#### Task item:
Reproduce every record below, character by character.

#### Data shown:
-- -- --
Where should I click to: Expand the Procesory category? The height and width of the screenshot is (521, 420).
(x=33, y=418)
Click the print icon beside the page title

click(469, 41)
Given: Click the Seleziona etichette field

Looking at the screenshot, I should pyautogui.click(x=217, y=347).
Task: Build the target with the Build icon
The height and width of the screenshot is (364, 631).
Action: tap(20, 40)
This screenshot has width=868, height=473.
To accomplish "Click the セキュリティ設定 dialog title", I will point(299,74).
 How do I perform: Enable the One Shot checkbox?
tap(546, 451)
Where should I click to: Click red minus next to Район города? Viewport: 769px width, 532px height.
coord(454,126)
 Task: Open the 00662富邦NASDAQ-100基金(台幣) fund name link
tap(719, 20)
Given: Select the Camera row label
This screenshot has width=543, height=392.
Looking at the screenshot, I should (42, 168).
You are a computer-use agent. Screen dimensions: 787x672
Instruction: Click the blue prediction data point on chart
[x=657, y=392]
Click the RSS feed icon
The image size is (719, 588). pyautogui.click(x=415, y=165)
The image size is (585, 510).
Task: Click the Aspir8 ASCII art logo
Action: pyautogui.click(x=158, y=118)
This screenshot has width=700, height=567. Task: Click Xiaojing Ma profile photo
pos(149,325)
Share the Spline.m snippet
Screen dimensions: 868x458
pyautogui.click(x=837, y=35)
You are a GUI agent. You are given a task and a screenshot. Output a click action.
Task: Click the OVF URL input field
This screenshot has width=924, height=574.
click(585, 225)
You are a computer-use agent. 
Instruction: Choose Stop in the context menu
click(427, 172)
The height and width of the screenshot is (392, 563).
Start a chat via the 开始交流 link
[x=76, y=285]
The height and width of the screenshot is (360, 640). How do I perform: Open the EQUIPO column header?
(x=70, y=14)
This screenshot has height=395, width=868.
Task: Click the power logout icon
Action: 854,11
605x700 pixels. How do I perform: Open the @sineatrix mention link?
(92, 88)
-- -- --
#### Task response:
Where should I click to: Expand the Procesory category? The height and width of the screenshot is (521, 420).
(x=33, y=418)
Click the print icon beside the page title

click(469, 41)
Given: Click the Seleziona etichette field

Looking at the screenshot, I should pyautogui.click(x=217, y=347).
Task: Build the target with the Build icon
The height and width of the screenshot is (364, 631).
Action: tap(20, 40)
This screenshot has width=868, height=473.
To accomplish "Click the セキュリティ設定 dialog title", I will point(299,74).
 How do I perform: Enable the One Shot checkbox?
tap(546, 451)
Where should I click to: Click red minus next to Район города? Viewport: 769px width, 532px height.
coord(454,126)
 Task: Open the 00662富邦NASDAQ-100基金(台幣) fund name link
tap(719, 20)
Given: Select the Camera row label
This screenshot has width=543, height=392.
Looking at the screenshot, I should (42, 168).
You are a computer-use agent. Screen dimensions: 787x672
Instruction: Click the blue prediction data point on chart
[x=657, y=392]
Click the RSS feed icon
The image size is (719, 588). pyautogui.click(x=415, y=165)
The image size is (585, 510).
Task: Click the Aspir8 ASCII art logo
Action: pyautogui.click(x=158, y=118)
This screenshot has width=700, height=567. Task: Click Xiaojing Ma profile photo
pos(149,325)
Share the Spline.m snippet
Screen dimensions: 868x458
pyautogui.click(x=837, y=35)
You are a GUI agent. You are given a task and a screenshot. Output a click action.
Task: Click the OVF URL input field
This screenshot has width=924, height=574.
click(585, 225)
You are a computer-use agent. 
Instruction: Choose Stop in the context menu
click(427, 172)
The height and width of the screenshot is (392, 563).
Start a chat via the 开始交流 link
[x=76, y=285]
The height and width of the screenshot is (360, 640). How do I perform: Open the EQUIPO column header?
(x=70, y=14)
This screenshot has height=395, width=868.
Task: Click the power logout icon
Action: 854,11
605x700 pixels. How do I perform: Open the @sineatrix mention link?
(92, 88)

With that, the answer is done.